**Rows from a collection**
********

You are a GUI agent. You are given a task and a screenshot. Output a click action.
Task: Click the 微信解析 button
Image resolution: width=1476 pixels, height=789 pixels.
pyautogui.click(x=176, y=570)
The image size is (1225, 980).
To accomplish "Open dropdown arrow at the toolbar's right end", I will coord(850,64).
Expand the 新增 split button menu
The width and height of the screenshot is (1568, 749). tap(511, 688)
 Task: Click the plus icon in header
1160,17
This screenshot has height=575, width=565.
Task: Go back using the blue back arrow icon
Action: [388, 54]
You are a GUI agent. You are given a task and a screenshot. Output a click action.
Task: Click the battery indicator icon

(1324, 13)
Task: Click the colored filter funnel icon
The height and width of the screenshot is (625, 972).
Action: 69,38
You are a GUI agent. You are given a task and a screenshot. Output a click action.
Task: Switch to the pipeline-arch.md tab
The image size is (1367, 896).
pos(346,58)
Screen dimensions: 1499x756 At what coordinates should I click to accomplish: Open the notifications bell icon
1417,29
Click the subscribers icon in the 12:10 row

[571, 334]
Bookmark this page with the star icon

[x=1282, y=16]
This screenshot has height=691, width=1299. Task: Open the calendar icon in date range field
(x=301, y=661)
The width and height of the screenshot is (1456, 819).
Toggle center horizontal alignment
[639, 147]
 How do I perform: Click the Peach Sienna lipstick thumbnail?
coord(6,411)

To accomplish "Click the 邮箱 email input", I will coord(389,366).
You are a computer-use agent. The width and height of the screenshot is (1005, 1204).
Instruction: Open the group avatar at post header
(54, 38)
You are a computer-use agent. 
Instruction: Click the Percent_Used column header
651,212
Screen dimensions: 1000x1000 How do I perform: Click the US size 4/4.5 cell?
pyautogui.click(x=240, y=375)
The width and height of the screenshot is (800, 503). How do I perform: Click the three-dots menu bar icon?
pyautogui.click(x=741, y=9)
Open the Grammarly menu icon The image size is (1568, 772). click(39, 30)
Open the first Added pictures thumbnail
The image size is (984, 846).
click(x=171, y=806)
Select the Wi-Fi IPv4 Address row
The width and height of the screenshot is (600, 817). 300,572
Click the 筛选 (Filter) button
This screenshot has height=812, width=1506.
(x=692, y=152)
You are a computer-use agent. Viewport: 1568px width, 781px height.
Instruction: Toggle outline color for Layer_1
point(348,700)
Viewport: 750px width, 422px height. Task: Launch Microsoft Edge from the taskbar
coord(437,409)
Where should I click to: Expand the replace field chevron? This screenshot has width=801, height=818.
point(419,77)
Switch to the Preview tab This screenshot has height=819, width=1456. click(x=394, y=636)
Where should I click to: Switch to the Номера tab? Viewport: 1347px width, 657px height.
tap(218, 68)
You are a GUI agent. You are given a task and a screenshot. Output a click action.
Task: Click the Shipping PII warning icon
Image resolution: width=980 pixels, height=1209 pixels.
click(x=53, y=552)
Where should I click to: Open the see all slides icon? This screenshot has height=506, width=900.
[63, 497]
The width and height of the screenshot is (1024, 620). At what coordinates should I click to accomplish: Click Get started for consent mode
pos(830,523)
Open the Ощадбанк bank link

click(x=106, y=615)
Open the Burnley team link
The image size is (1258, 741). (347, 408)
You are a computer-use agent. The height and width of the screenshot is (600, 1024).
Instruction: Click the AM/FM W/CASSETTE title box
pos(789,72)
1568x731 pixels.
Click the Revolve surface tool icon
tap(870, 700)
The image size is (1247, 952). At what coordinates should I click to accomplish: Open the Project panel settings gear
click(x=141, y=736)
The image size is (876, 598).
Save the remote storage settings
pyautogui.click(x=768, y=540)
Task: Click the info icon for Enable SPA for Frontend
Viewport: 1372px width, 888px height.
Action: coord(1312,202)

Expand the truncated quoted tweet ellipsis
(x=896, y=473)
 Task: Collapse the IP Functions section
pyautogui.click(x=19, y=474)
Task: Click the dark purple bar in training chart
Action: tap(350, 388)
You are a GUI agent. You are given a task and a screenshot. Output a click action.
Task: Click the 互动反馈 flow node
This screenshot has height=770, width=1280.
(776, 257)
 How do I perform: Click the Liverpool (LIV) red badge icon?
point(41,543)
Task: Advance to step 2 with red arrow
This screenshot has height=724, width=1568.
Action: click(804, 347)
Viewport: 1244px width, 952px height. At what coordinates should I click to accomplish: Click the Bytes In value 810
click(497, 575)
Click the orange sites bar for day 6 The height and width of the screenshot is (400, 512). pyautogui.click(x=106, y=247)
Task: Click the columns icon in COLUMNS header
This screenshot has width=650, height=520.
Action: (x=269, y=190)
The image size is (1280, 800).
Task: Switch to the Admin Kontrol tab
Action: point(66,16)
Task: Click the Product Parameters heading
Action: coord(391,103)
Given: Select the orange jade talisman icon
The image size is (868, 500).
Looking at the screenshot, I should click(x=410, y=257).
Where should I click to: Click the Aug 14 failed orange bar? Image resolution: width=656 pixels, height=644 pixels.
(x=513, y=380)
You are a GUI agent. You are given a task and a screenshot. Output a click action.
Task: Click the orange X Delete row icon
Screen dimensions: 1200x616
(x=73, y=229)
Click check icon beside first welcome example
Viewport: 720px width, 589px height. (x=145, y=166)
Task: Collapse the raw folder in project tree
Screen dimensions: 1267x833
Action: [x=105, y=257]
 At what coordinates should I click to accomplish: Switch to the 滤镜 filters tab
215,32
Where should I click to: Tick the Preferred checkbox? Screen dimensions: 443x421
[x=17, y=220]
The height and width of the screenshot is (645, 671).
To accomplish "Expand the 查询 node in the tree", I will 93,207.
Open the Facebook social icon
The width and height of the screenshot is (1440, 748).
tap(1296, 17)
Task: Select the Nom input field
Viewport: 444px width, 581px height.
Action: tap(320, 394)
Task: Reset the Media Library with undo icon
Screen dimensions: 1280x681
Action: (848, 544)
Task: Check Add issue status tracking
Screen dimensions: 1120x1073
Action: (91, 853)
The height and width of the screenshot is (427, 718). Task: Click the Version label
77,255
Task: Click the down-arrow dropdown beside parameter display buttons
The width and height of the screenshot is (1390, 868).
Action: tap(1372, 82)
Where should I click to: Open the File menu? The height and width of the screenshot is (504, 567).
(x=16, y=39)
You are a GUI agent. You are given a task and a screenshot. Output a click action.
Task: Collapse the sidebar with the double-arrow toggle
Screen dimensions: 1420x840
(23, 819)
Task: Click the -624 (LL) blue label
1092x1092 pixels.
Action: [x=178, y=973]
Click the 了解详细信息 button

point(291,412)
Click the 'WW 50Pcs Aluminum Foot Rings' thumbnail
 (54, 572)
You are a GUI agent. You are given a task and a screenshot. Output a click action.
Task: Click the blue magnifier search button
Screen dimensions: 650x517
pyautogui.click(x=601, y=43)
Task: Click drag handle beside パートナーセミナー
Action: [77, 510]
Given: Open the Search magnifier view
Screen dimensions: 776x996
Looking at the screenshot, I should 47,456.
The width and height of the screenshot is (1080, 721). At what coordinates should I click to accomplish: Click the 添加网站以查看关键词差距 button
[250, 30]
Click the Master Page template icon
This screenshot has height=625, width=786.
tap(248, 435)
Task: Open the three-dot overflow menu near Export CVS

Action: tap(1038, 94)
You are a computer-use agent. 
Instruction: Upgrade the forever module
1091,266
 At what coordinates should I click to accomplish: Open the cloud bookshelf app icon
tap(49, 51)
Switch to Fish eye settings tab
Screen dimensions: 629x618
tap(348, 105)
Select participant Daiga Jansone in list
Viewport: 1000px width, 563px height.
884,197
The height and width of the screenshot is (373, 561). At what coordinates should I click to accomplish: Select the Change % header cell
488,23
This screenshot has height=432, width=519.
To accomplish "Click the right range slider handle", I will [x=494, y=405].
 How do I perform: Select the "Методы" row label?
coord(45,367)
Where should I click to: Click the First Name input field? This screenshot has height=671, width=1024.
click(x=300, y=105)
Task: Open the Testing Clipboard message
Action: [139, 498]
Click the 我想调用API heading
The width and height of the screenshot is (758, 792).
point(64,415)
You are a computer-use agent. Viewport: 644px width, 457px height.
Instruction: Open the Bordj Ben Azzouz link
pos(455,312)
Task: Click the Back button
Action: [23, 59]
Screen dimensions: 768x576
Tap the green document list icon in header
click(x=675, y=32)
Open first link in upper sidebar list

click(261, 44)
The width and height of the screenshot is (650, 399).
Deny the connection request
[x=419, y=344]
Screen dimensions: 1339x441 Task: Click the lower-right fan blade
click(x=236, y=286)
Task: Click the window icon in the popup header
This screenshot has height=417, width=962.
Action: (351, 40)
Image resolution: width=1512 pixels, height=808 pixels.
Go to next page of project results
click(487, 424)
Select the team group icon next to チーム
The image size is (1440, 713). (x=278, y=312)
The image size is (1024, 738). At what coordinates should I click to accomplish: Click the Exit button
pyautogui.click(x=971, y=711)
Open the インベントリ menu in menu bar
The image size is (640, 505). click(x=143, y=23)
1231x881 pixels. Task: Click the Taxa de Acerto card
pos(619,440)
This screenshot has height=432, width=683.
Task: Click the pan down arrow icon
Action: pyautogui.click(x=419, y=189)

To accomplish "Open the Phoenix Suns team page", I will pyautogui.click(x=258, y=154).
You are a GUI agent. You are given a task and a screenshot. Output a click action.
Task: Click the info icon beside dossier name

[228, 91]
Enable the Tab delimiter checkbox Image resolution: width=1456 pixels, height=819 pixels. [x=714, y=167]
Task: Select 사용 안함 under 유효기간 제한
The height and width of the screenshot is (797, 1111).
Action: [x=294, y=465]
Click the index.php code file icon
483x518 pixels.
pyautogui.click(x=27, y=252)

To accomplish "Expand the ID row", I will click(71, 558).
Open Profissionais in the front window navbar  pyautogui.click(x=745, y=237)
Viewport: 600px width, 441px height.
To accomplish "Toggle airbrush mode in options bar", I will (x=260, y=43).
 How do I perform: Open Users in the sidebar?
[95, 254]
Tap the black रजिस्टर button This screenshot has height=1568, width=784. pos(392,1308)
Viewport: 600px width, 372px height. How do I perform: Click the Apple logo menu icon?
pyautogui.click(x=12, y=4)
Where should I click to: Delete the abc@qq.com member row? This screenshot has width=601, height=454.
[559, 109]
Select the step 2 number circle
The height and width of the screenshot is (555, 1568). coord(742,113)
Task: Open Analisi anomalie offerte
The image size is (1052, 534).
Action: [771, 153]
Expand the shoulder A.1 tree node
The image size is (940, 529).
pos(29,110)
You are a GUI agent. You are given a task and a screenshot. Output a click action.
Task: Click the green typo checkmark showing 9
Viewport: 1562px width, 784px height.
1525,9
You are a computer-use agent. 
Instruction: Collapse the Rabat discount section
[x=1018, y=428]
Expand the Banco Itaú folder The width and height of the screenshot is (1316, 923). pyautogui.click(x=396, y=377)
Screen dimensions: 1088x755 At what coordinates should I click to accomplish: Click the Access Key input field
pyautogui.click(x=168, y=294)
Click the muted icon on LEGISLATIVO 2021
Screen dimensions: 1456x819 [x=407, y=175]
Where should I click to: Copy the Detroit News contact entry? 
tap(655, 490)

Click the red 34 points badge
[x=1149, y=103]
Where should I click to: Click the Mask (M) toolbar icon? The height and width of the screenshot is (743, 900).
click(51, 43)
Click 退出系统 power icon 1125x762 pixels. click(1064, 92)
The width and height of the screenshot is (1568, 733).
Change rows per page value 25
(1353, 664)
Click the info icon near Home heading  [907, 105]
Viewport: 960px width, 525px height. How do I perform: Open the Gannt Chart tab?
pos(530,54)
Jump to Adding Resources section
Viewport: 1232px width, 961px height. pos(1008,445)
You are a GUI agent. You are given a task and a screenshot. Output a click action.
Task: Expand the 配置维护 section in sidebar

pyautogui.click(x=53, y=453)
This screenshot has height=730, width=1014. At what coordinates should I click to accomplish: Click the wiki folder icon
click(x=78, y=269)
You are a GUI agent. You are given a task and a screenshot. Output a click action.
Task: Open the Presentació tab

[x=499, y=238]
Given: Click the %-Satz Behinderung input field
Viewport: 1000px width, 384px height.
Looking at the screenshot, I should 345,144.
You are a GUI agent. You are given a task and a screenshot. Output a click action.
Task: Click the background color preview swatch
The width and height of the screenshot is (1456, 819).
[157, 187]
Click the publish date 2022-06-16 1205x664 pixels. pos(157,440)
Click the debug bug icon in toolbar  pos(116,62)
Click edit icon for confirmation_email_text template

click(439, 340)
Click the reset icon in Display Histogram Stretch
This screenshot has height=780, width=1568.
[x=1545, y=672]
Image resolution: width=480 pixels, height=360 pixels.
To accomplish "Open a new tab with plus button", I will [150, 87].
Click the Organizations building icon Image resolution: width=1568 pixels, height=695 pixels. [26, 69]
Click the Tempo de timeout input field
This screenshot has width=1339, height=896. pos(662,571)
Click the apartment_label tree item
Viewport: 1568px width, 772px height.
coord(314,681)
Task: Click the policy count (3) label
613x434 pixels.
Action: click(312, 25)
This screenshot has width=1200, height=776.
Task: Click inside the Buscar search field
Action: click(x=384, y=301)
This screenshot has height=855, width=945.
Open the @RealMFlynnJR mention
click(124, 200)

********

**What to work on**
Write out everything from the line containing "This screenshot has height=855, width=945." down to the end of the rows, requests included. Adjust each coordinate in the answers by adding -40.

**Response for this exercise**
This screenshot has height=855, width=945.
Open the @RealMFlynnJR mention
click(84, 160)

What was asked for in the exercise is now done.